## Brontekst

Belanghebbende, X bv, houdt met andere vennootschappen de aandelen in J bv. F bv, een zustervennootschap van X bv, houdt met andere vennootschappen de aandelen in E bv. De aandeelhouders van E bv en de aandeelhouders in J bv komen overeen om de door E bv en J bv gedreven ondernemingen samen te voegen, in N bv. Nadat N bv de aandelen in E bv en J bv heeft verkregen, zijn E bv en J bv juridisch gefuseerd in N bv. Sinds de fusie heeft X bv een vordering op N bv. Na verschillen van inzicht over de koers van N bv, verkoopt X bv haar vorderingen en aandelen in N bv aan Q nv. Zij lijdt hierbij een verlies op de vorderingen, dat zij in aftrek brengt. De inspecteur is het daar niet mee eens. Rechtbank Haarlem oordeelt dat het verlies dat X bv heeft geleden met de overdracht van de vorderingen op N bv moet worden aangemerkt als een – niet-aftrekbaar – negatief voordeel uit hoofde van haar deelneming in N bv.

## Opdrachten
(a) Noem alle vennootschappen die in de brontekst over de belastingzaak van X bv bij naam voorkomen.
(b) Aan wie verkoopt X bv volgens de brontekst haar vorderingen en aandelen in N bv?
(c) Hervat de brontekst over de belastingzaak van X bv na de laatste zin.

## Gegevens
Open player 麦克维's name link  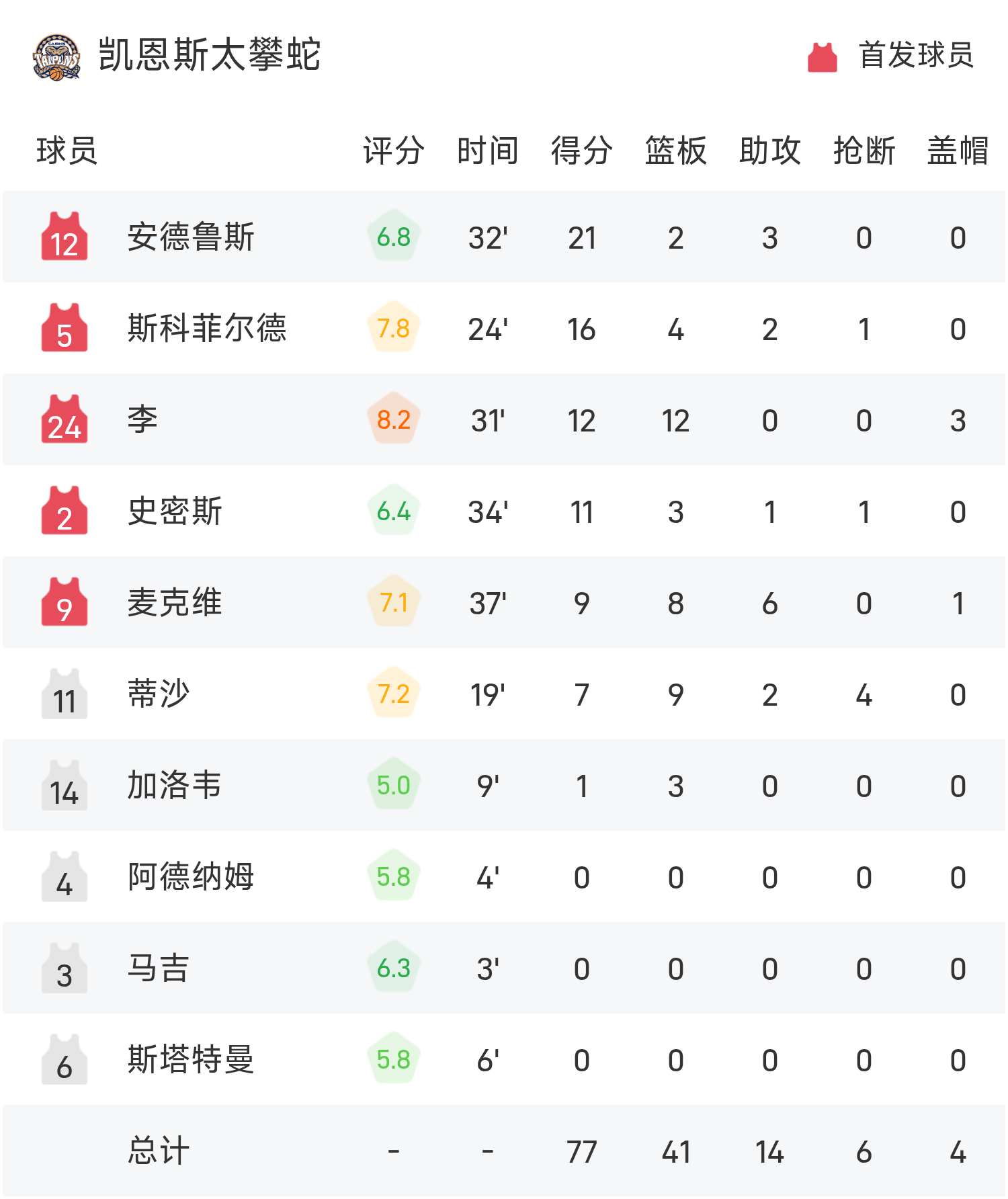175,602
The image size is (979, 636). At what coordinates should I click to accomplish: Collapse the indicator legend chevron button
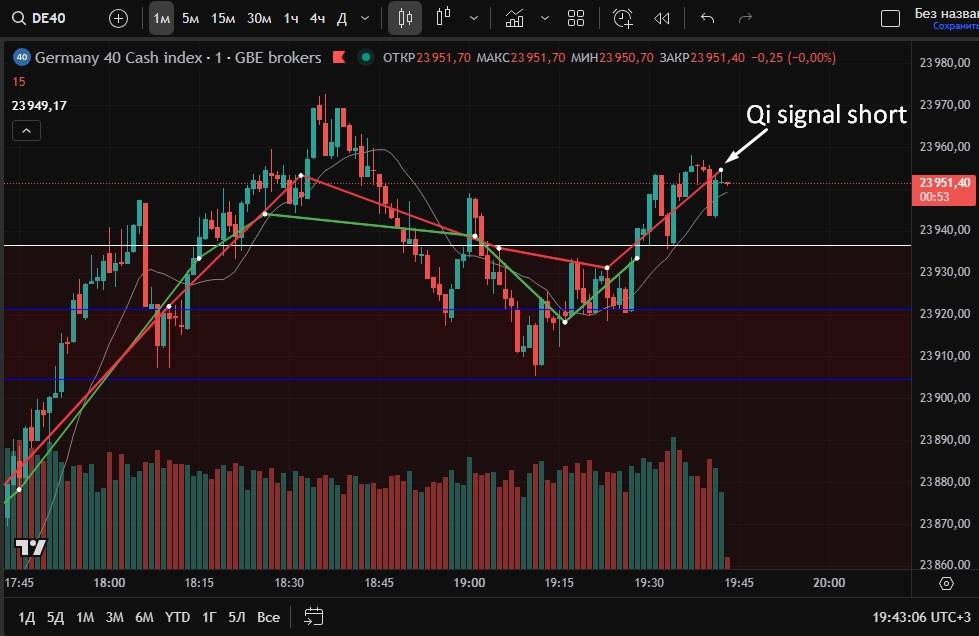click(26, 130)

## Antwoorden per opdracht
(a) X bv, J bv, F bv, E bv, N bv, Q nv

(b) Aan Q nv.

(c)
Hof Amsterdam (MK III, 13 september 2012, 11/00351, V-N 2013/2.1.2) oordeelt dat een onafhankelijke derde de voorwaarden waaronder de leningen zijn verstrekt – onder vergelijkbare omstandigheden – niet zou hebben aanvaard. Het hof overweegt daarbij onder andere dat N bv in extreme mate met vreemd vermogen is gefinancierd en dat alle activa van N bv aan de bank waren verpand. Volgens het hof is het aanvaarden van de voorwaarden alleen te verklaren uit aandeelhoudersmotieven. Volgens het hof moeten de leningen dan ook als onzakelijk worden aangemerkt. X bv kan het verlies niet ten laste van haar winst brengen. De Hoge Raad oordeelt dat de middelen of klachten niet tot cassatie kunnen leiden (art. 81 Wet RO).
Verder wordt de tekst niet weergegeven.